TO DO ::
In the records below, take the line with "Task: Open the Print tool in Standard Tools" and all lines after it, and copy them exactly, pictures excluded.

=== DATA IN THIS EXERCISE ===

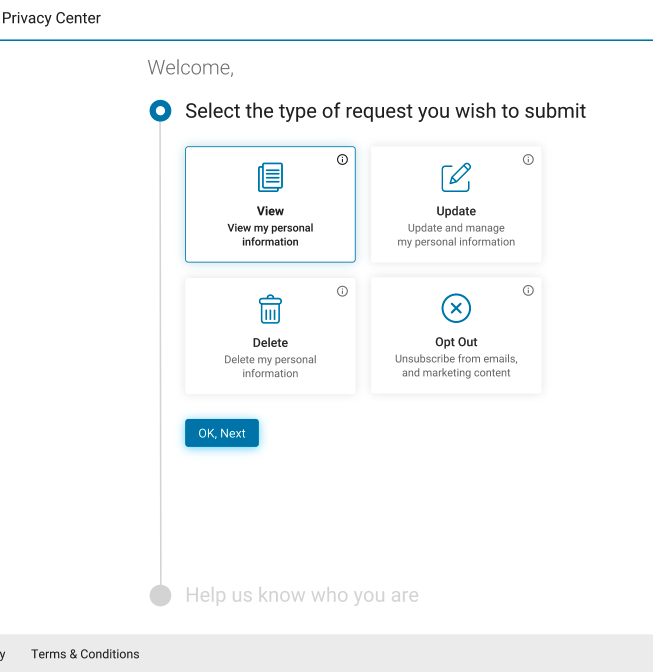
Task: Choose 'Update and manage my personal information' option
Action: (456, 235)
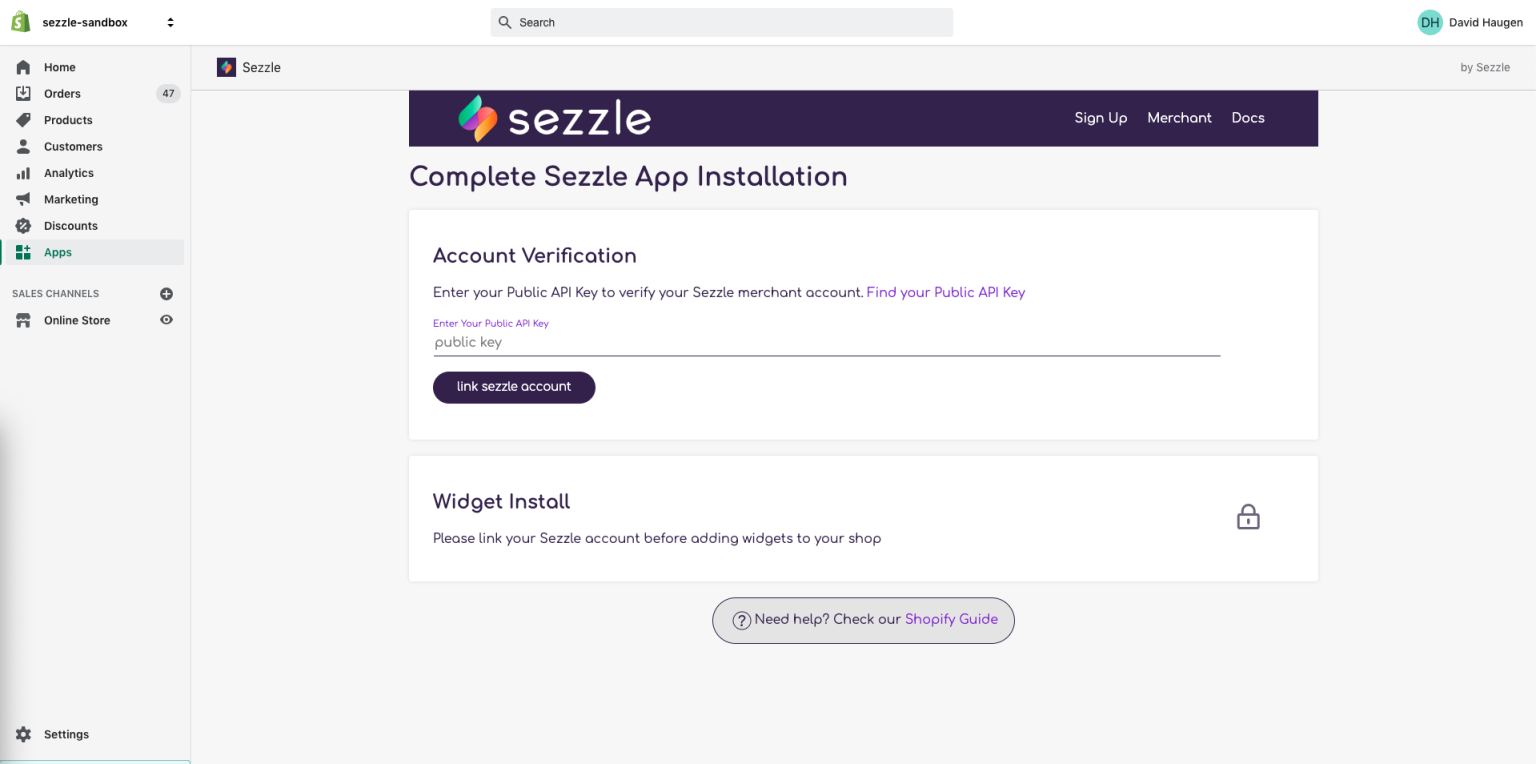1536x764 pixels.
Task: Expand the sezzle-sandbox store switcher
Action: (x=170, y=22)
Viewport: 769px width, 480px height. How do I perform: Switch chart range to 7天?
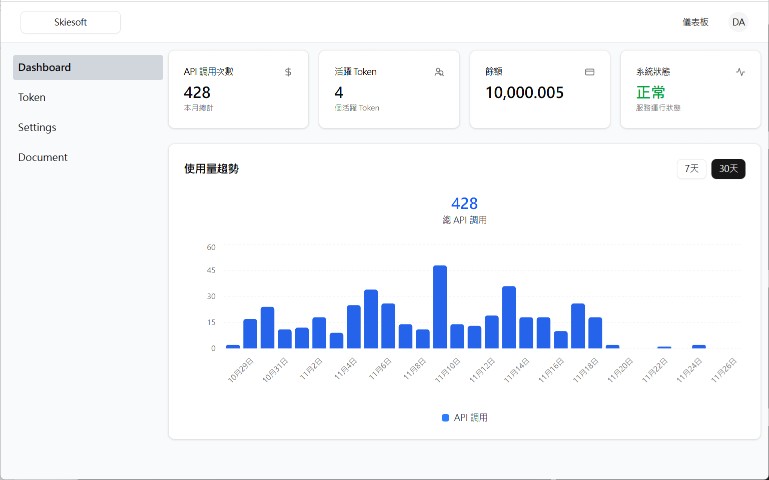click(691, 169)

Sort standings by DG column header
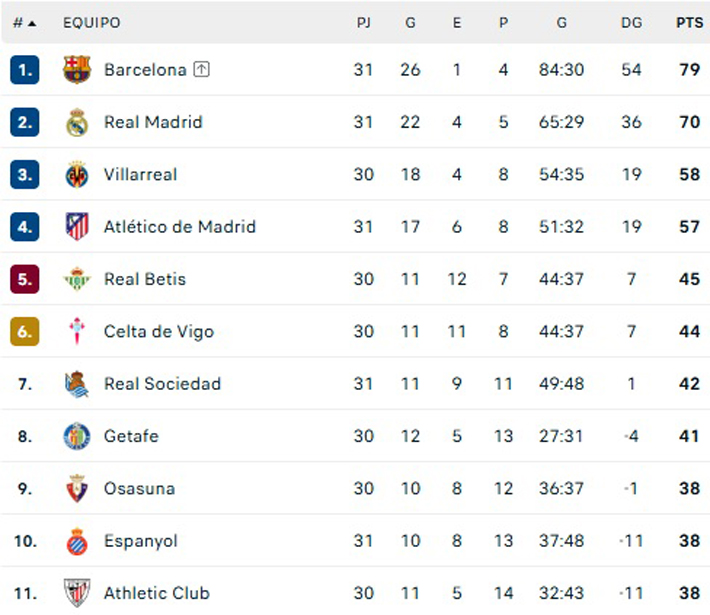[631, 22]
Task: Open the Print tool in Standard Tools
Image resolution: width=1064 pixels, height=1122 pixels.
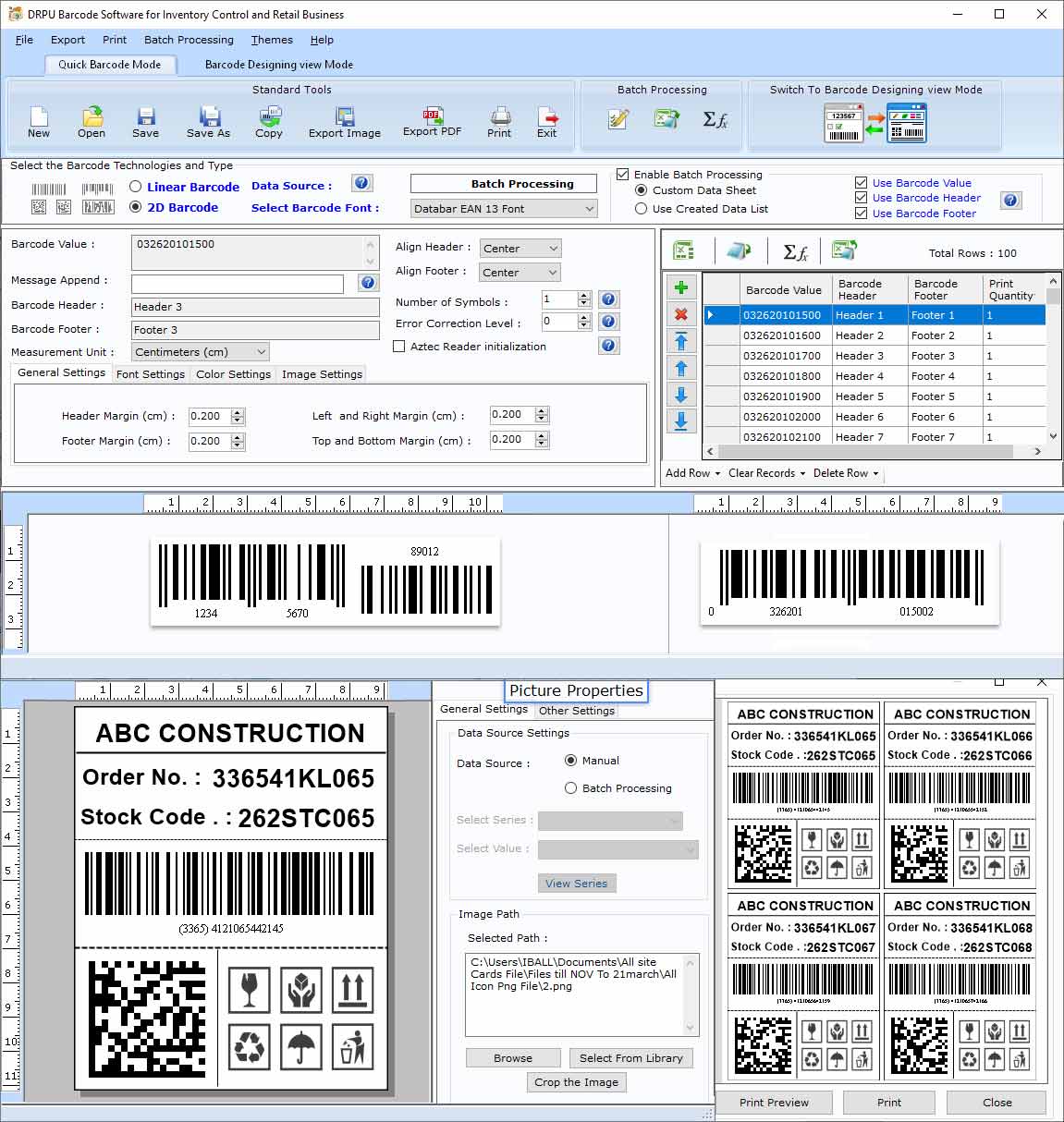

===

EXPECTED ANSWER ::
Task: Open the Print tool in Standard Tools
Image resolution: width=1064 pixels, height=1122 pixels.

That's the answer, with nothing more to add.